• [Work task] Copy the records again from the line with "Identify the location of scale-bar-label: 200" through the line with "(132, 463).", swapping "screenshot" for "screen image" and changing nothing else. Leave the pictures out.

• [Extracted records]
********************

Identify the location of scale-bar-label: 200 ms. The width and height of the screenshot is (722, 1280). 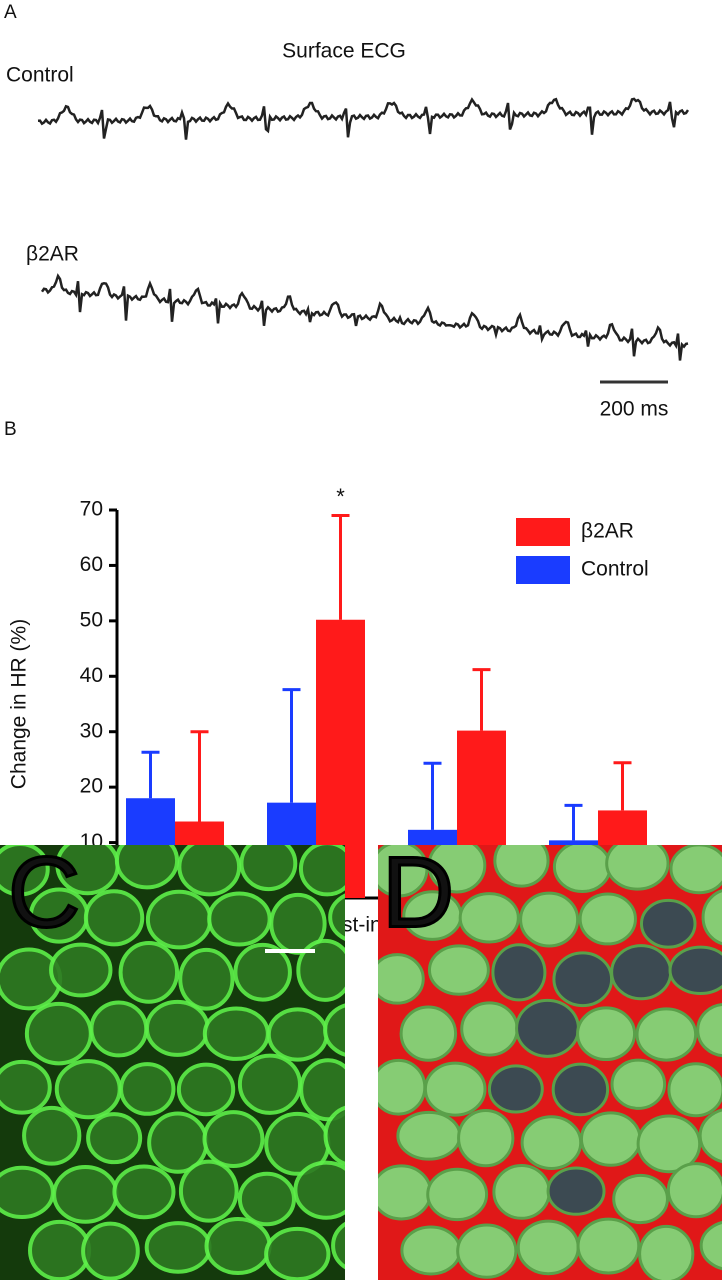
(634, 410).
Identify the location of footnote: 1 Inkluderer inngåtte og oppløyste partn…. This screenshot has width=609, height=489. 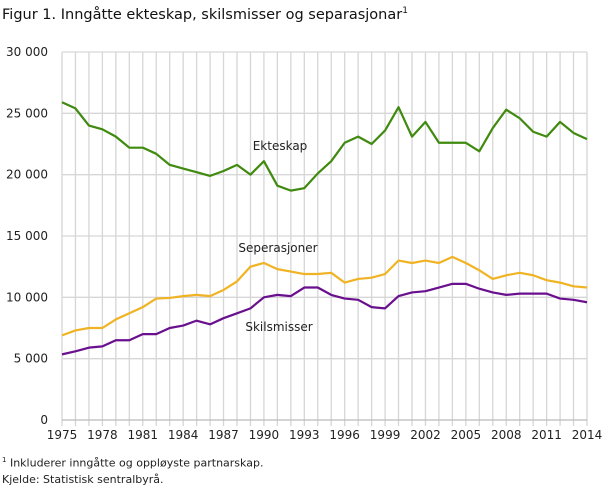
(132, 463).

********************

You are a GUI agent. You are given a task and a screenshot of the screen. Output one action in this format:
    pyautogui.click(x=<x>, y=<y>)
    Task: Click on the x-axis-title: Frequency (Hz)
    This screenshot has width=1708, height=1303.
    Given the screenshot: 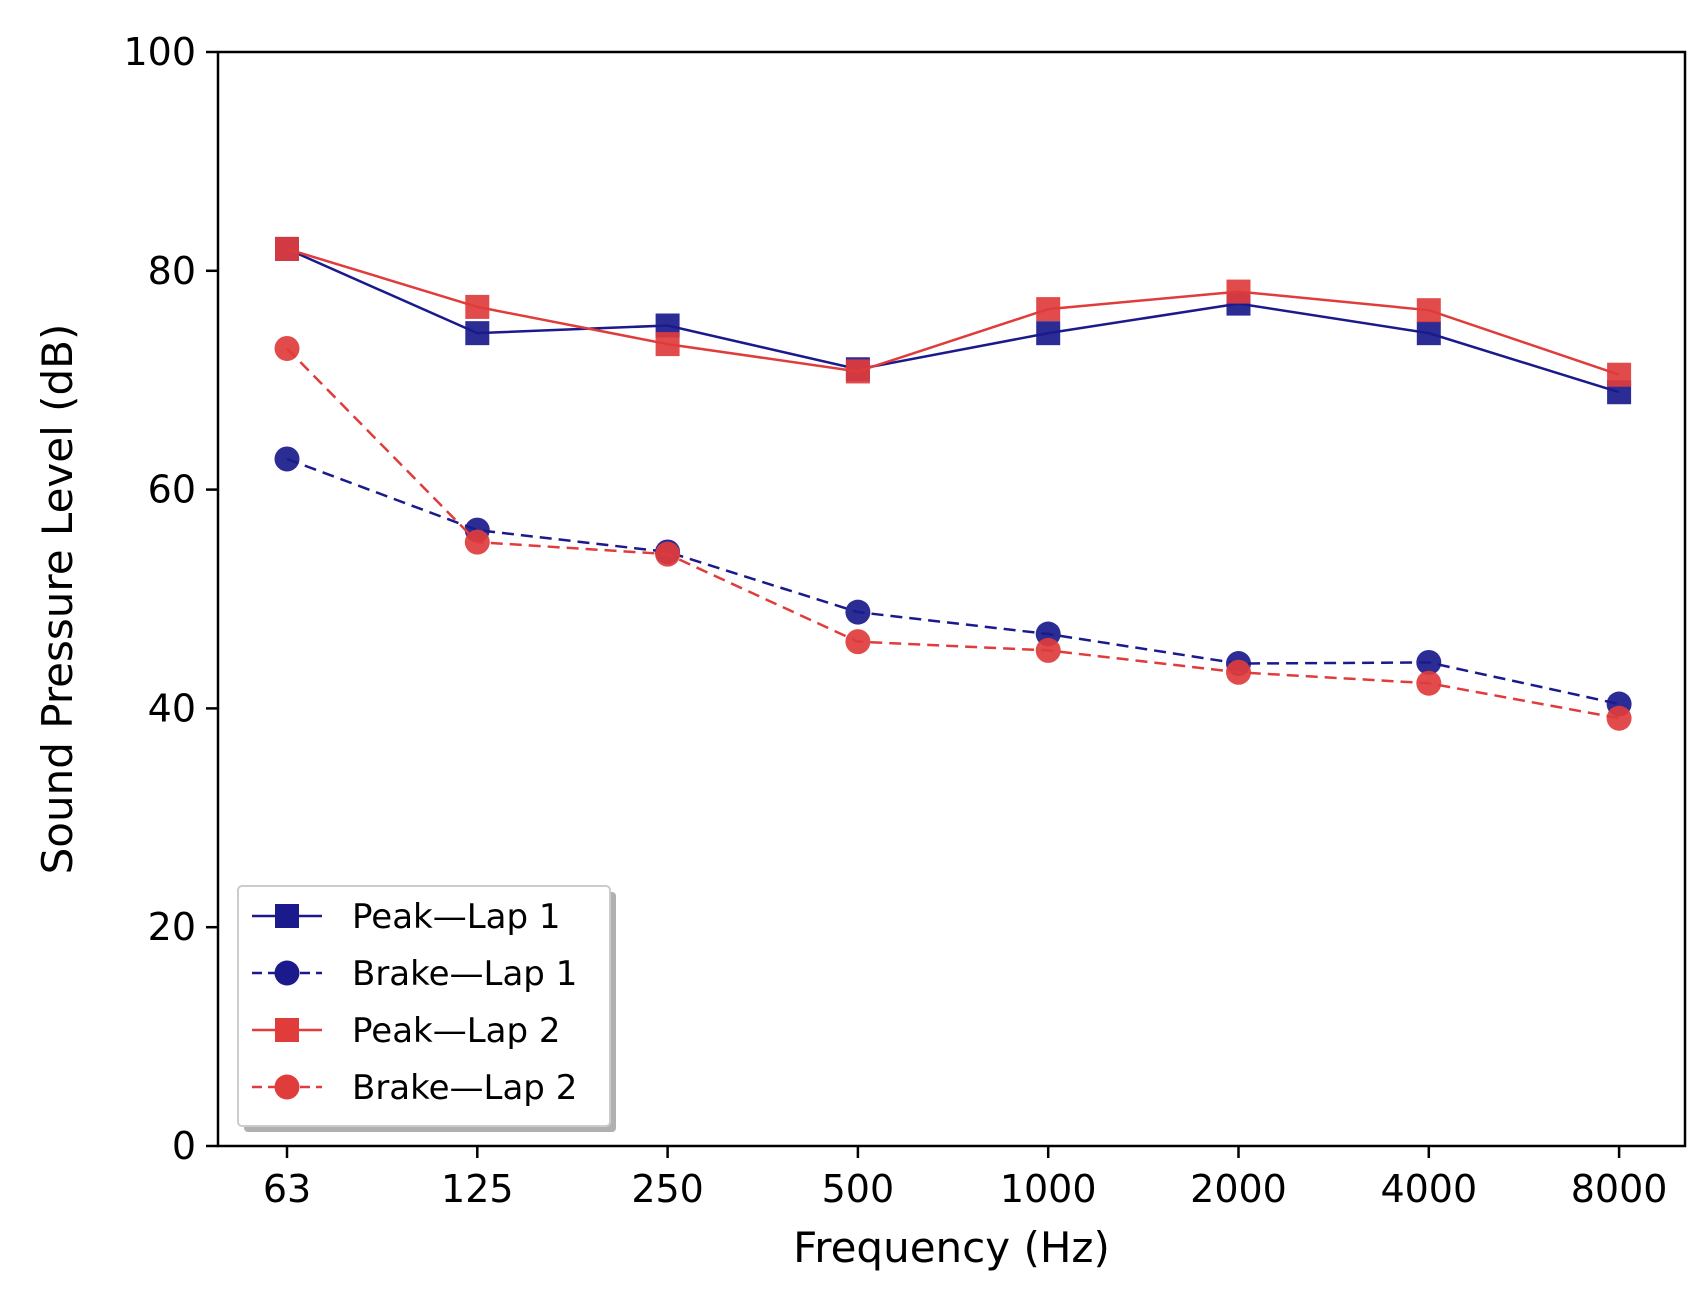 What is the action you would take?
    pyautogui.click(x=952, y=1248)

********************

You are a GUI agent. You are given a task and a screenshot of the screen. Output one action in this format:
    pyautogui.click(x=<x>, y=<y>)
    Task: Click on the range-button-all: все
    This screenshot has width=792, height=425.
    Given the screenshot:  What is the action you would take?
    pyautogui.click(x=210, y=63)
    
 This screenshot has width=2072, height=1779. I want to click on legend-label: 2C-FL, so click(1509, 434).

********************

• [Answer for this exercise]
Identify the location of scale-bar-label: 200 ms. The width and height of the screen image is (722, 1280). 
(634, 410).
Identify the location of footnote: 1 Inkluderer inngåtte og oppløyste partn…. This screen image has width=609, height=489. 
(132, 463).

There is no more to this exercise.